MATERIAL PROVIDED
-*-
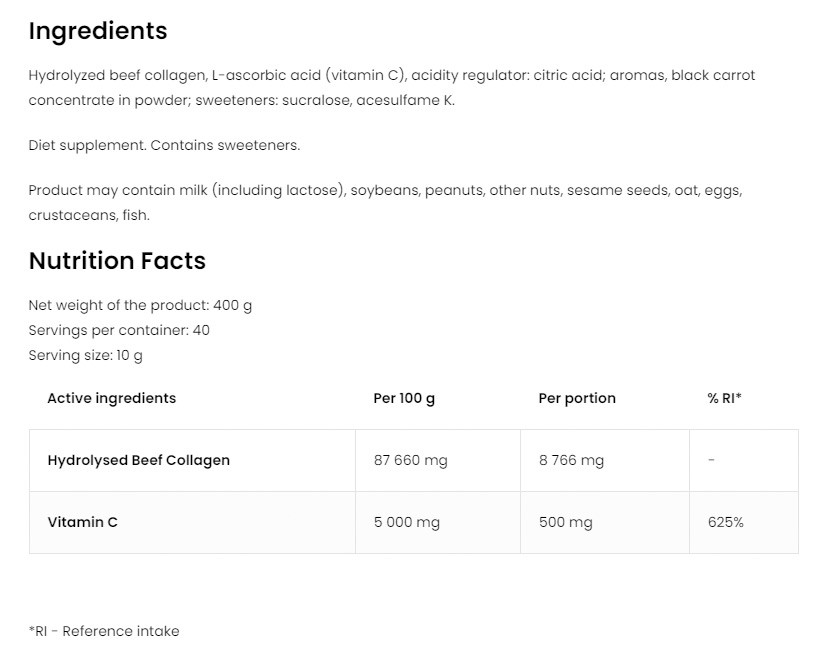828x664 pixels.
Task: Click the '625%' reference intake value
Action: (x=725, y=522)
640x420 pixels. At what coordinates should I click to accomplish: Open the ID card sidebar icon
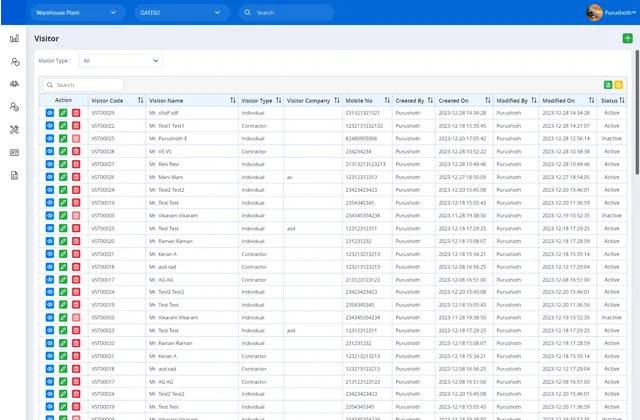[x=14, y=152]
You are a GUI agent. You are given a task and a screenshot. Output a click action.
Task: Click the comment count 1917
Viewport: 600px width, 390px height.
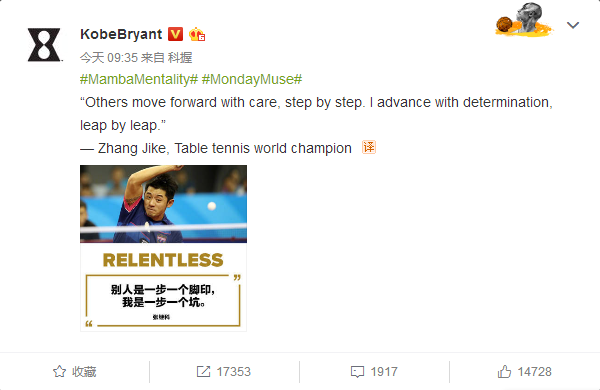(x=384, y=372)
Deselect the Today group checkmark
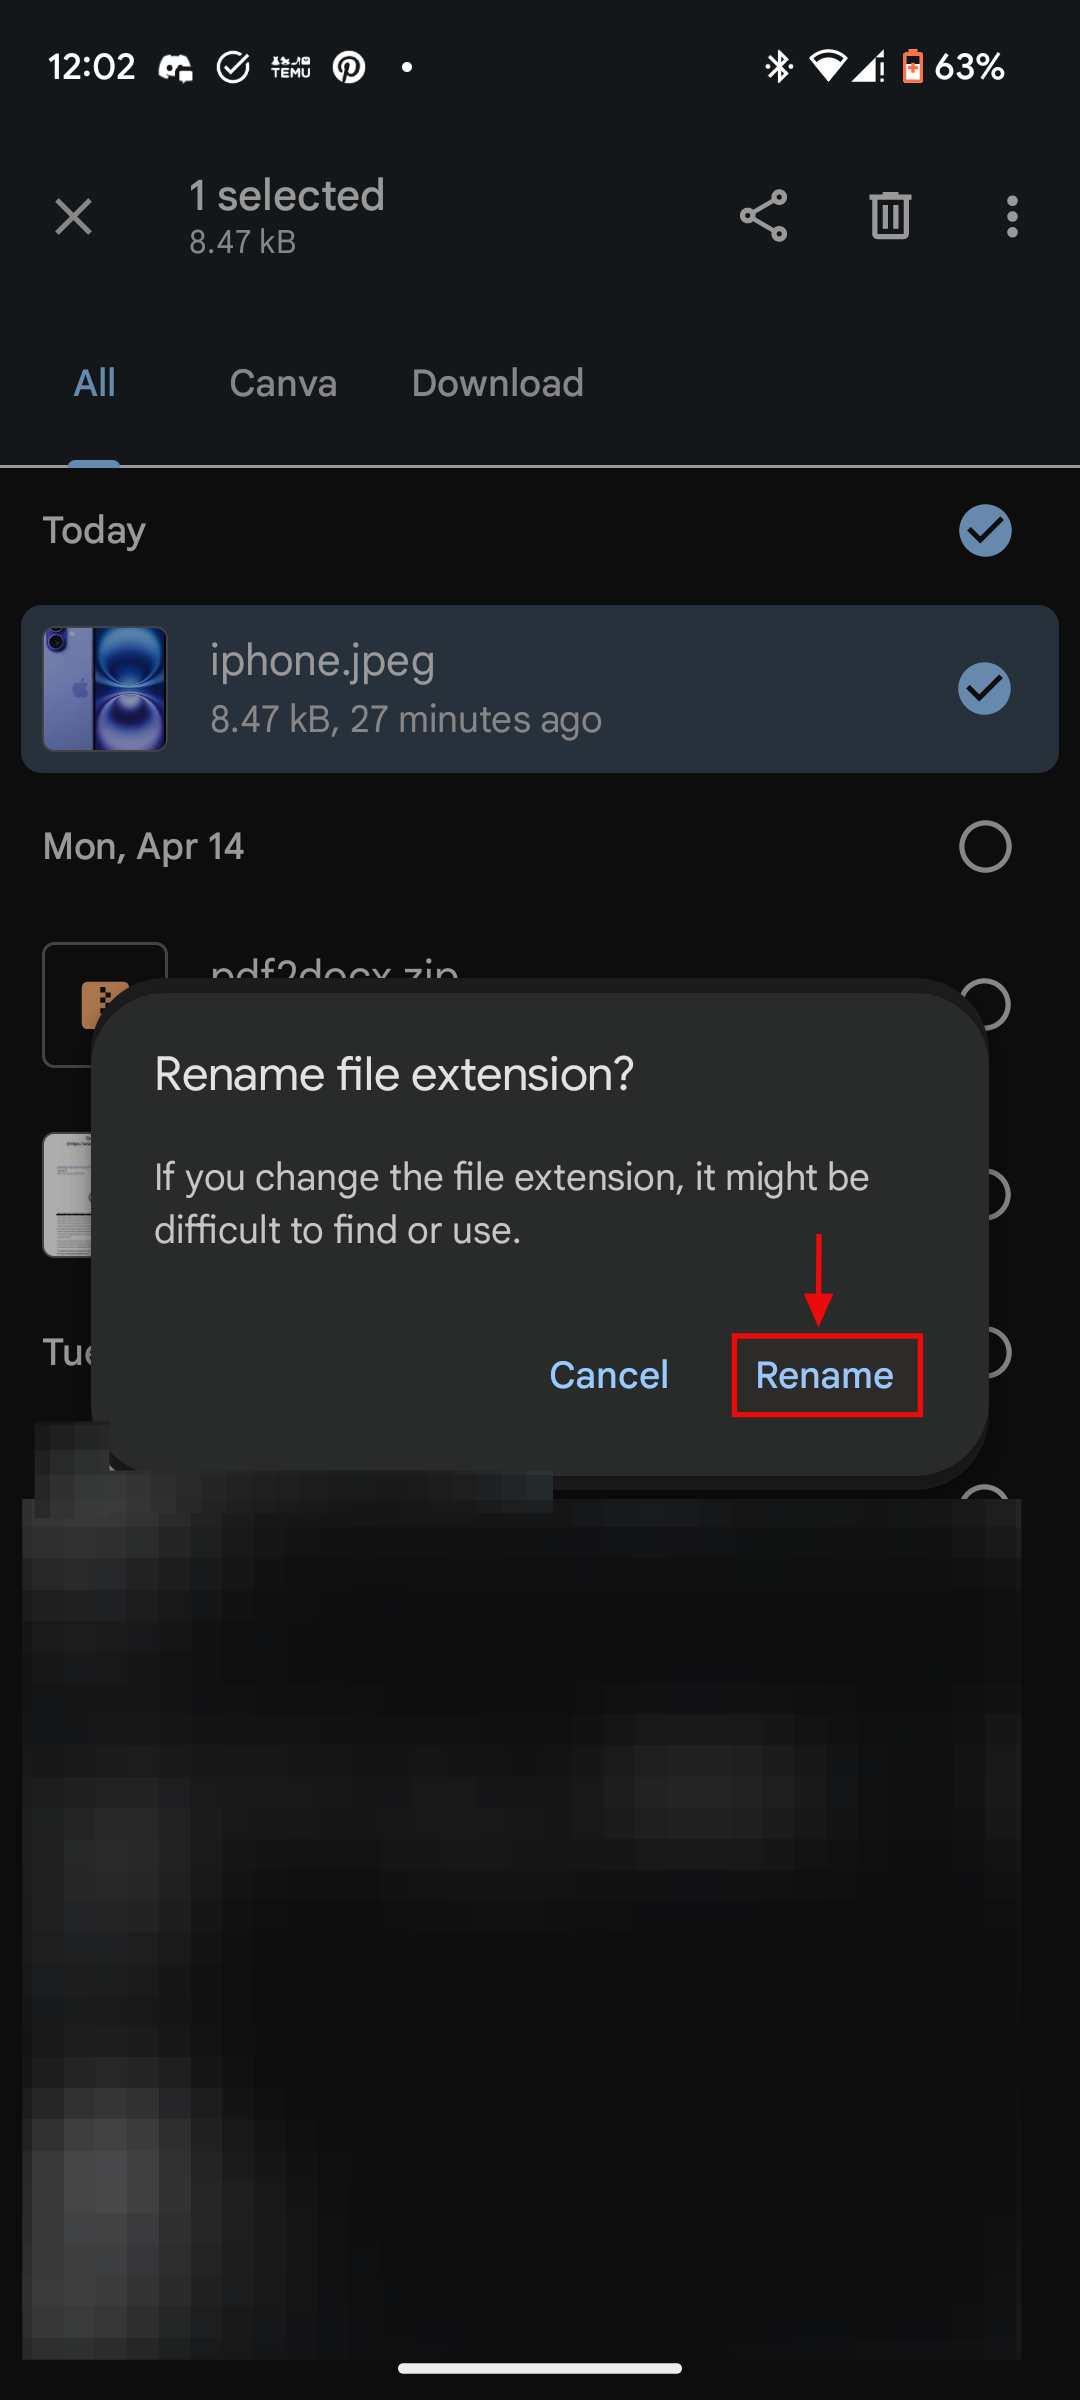The image size is (1080, 2400). (x=984, y=530)
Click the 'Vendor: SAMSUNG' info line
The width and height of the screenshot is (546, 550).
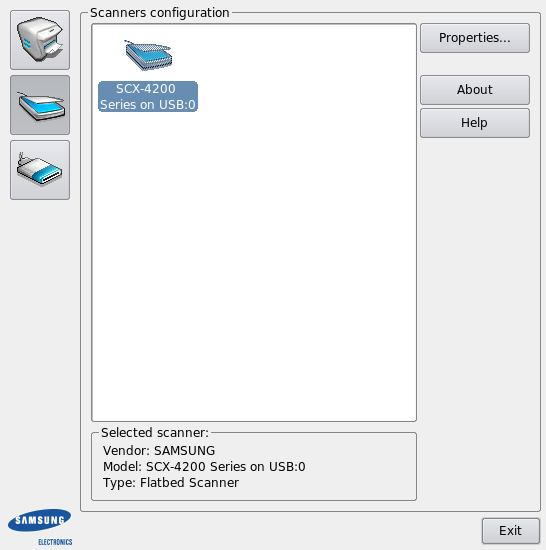159,450
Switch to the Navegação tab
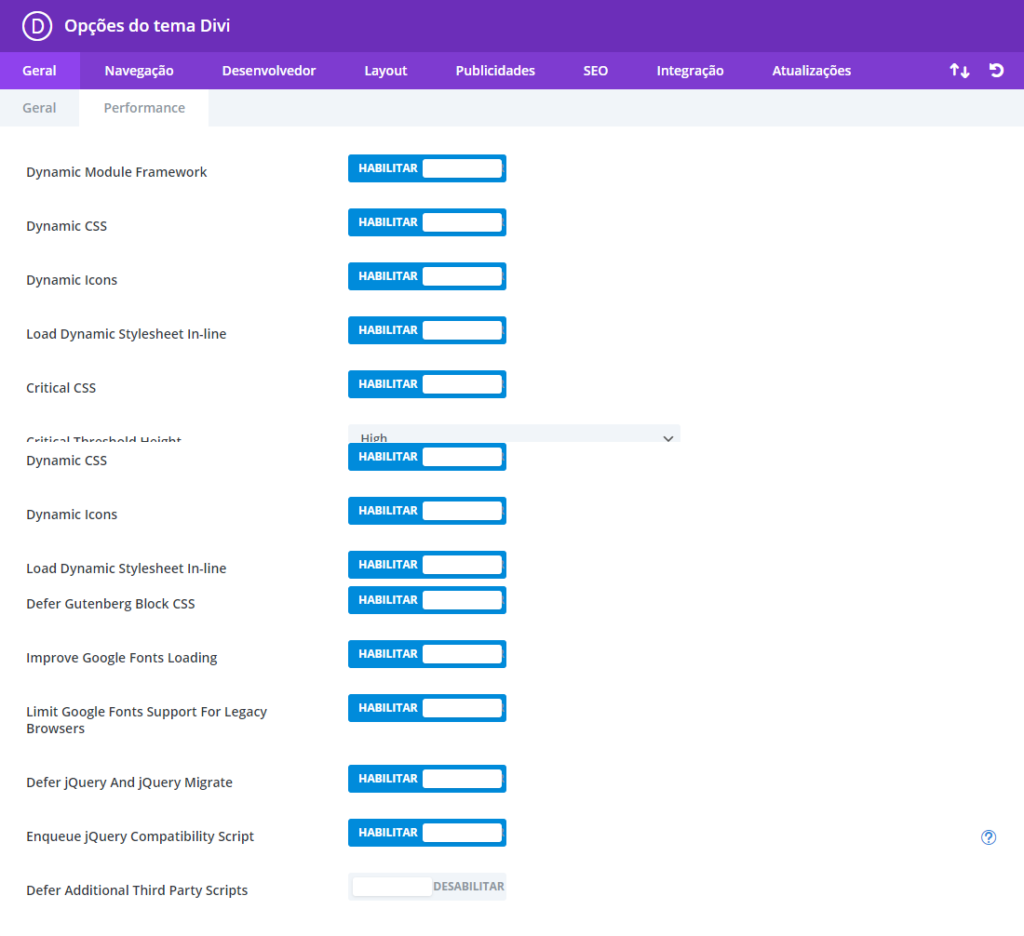This screenshot has height=936, width=1024. (139, 71)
-*-
ASSIGNED TASK
Take the line containing "The width and" as the first line and the last line of the data above as the final one, and output exactly the lines between them, inclusive, with no pictures.

YOUR RESPONSE
The width and height of the screenshot is (546, 550).
159,450
Switch to the Navegação tab
This screenshot has height=936, width=1024. (139, 71)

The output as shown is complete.